(Data provided)
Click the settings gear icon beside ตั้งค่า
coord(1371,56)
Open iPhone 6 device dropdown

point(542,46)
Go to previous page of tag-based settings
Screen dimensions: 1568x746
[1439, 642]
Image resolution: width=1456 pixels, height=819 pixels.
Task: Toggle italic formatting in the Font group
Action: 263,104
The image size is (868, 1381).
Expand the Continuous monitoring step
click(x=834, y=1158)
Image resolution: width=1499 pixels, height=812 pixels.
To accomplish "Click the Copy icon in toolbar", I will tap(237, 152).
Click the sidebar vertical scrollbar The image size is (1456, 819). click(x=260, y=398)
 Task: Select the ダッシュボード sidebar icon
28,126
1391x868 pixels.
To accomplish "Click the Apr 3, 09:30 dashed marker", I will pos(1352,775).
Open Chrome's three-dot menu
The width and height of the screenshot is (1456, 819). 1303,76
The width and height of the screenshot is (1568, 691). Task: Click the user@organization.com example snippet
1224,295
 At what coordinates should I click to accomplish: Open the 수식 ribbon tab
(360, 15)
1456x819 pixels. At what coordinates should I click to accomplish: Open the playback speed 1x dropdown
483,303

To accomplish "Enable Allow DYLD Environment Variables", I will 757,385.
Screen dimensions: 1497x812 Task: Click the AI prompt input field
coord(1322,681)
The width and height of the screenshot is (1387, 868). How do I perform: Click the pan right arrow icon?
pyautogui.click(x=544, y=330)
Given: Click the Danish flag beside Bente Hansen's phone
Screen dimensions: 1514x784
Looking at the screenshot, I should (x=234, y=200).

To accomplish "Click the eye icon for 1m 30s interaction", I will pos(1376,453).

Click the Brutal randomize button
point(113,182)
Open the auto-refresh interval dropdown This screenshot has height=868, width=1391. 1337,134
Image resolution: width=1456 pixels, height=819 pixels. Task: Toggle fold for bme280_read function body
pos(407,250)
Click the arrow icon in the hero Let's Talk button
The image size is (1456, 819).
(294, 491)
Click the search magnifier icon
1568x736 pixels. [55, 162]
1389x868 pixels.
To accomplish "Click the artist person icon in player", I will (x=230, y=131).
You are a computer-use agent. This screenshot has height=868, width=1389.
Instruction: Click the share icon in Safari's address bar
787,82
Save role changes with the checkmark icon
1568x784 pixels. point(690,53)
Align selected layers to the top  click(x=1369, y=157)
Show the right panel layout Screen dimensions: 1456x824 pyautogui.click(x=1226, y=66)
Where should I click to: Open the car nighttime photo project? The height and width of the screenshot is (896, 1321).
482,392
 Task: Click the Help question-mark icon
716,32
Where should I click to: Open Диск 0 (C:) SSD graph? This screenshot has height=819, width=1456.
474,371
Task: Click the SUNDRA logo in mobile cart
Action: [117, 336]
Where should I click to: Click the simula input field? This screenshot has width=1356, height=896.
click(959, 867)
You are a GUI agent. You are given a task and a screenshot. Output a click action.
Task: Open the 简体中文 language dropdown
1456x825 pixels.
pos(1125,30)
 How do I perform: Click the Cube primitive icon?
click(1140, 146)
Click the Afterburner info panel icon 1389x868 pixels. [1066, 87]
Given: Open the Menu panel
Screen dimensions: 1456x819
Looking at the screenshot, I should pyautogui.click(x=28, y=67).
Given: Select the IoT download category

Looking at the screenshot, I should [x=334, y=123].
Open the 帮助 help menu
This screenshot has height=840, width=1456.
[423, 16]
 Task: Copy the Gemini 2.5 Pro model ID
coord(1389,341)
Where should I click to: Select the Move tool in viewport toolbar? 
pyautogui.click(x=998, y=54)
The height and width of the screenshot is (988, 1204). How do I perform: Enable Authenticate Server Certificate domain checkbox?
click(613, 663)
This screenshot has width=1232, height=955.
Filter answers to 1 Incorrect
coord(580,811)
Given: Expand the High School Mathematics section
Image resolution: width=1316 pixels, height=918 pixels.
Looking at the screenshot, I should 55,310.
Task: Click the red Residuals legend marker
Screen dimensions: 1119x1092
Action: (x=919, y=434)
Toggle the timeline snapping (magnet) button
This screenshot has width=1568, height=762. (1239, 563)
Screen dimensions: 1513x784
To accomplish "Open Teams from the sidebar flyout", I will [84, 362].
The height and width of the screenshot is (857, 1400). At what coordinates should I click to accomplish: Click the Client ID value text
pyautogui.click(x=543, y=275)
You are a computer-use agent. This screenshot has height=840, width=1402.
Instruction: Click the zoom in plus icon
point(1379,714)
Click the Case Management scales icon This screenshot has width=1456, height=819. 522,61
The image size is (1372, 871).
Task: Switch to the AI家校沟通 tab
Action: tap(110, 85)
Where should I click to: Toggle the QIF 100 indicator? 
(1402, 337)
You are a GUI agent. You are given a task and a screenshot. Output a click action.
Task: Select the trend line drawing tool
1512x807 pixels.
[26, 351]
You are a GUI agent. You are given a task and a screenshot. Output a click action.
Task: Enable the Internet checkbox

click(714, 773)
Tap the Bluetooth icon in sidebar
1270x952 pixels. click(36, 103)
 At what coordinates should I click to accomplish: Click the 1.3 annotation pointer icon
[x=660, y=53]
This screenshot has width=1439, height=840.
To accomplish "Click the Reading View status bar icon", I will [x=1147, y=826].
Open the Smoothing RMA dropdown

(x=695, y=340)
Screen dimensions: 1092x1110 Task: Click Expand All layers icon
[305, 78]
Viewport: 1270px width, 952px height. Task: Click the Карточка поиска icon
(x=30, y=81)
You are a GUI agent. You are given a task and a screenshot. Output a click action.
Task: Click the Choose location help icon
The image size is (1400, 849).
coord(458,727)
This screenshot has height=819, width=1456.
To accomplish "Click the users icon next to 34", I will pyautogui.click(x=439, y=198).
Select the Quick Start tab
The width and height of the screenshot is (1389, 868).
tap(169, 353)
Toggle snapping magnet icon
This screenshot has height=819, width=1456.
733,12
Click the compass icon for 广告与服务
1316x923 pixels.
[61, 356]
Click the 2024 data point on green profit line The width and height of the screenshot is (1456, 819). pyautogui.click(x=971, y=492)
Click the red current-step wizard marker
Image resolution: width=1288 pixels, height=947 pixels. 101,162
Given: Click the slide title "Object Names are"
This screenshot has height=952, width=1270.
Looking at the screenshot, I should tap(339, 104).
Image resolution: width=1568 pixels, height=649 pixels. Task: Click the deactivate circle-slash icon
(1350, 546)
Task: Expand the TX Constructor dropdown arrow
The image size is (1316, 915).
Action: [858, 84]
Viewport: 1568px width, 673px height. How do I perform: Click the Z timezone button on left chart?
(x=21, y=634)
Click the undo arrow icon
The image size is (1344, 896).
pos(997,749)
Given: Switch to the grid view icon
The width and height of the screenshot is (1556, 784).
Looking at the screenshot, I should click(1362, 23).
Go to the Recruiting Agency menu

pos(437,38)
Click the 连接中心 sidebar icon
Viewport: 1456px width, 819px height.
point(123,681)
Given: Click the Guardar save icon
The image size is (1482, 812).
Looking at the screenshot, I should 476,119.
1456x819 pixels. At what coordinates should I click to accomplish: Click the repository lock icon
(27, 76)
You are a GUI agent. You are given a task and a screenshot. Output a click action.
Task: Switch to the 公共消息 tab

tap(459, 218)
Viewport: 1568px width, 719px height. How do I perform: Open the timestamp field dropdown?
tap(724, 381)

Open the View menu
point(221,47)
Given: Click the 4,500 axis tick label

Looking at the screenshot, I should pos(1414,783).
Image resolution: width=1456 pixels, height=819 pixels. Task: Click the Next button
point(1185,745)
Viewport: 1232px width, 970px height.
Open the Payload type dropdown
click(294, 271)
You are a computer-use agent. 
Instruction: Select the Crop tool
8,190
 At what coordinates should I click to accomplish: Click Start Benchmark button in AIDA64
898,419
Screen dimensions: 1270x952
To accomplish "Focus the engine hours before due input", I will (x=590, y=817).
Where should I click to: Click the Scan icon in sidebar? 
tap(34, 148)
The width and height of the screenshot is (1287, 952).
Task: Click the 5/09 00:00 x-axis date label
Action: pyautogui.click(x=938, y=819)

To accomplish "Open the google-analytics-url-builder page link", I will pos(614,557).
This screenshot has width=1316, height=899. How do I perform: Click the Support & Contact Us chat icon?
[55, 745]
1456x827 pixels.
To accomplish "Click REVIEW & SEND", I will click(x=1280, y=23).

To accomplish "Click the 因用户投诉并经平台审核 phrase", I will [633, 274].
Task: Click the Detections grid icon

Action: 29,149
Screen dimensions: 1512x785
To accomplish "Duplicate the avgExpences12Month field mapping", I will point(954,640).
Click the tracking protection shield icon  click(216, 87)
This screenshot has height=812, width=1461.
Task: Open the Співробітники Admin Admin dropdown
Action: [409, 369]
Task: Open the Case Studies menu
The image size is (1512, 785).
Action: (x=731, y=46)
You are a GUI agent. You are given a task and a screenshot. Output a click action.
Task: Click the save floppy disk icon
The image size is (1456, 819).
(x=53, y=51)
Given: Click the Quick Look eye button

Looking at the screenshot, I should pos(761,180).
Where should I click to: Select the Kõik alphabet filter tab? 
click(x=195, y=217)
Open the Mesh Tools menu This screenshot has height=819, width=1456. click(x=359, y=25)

(Your task)
Extract the lines of the preceding material that run from the line with "Expand the Continuous monitoring step" through the line with "Align selected layers", inclusive, reproducing them exactly and adding nothing.

(Output below)
Expand the Continuous monitoring step
click(x=834, y=1158)
Image resolution: width=1499 pixels, height=812 pixels.
To accomplish "Click the Copy icon in toolbar", I will tap(237, 152).
Click the sidebar vertical scrollbar The image size is (1456, 819). click(x=260, y=398)
 Task: Select the ダッシュボード sidebar icon
28,126
1391x868 pixels.
To accomplish "Click the Apr 3, 09:30 dashed marker", I will pos(1352,775).
Open Chrome's three-dot menu
The width and height of the screenshot is (1456, 819). 1303,76
The width and height of the screenshot is (1568, 691). Task: Click the user@organization.com example snippet
1224,295
 At what coordinates should I click to accomplish: Open the 수식 ribbon tab
(360, 15)
1456x819 pixels. At what coordinates should I click to accomplish: Open the playback speed 1x dropdown
483,303

To accomplish "Enable Allow DYLD Environment Variables", I will 757,385.
Screen dimensions: 1497x812 Task: Click the AI prompt input field
coord(1322,681)
The width and height of the screenshot is (1387, 868). How do I perform: Click the pan right arrow icon?
pyautogui.click(x=544, y=330)
Given: Click the Danish flag beside Bente Hansen's phone
Screen dimensions: 1514x784
Looking at the screenshot, I should (x=234, y=200).

To accomplish "Click the eye icon for 1m 30s interaction", I will pos(1376,453).

Click the Brutal randomize button
point(113,182)
Open the auto-refresh interval dropdown This screenshot has height=868, width=1391. 1337,134
Image resolution: width=1456 pixels, height=819 pixels. Task: Toggle fold for bme280_read function body
pos(407,250)
Click the arrow icon in the hero Let's Talk button
The image size is (1456, 819).
(294, 491)
Click the search magnifier icon
1568x736 pixels. [55, 162]
1389x868 pixels.
To accomplish "Click the artist person icon in player", I will (x=230, y=131).
You are a computer-use agent. This screenshot has height=868, width=1389.
Instruction: Click the share icon in Safari's address bar
787,82
Save role changes with the checkmark icon
1568x784 pixels. point(690,53)
Align selected layers to the top  click(x=1369, y=157)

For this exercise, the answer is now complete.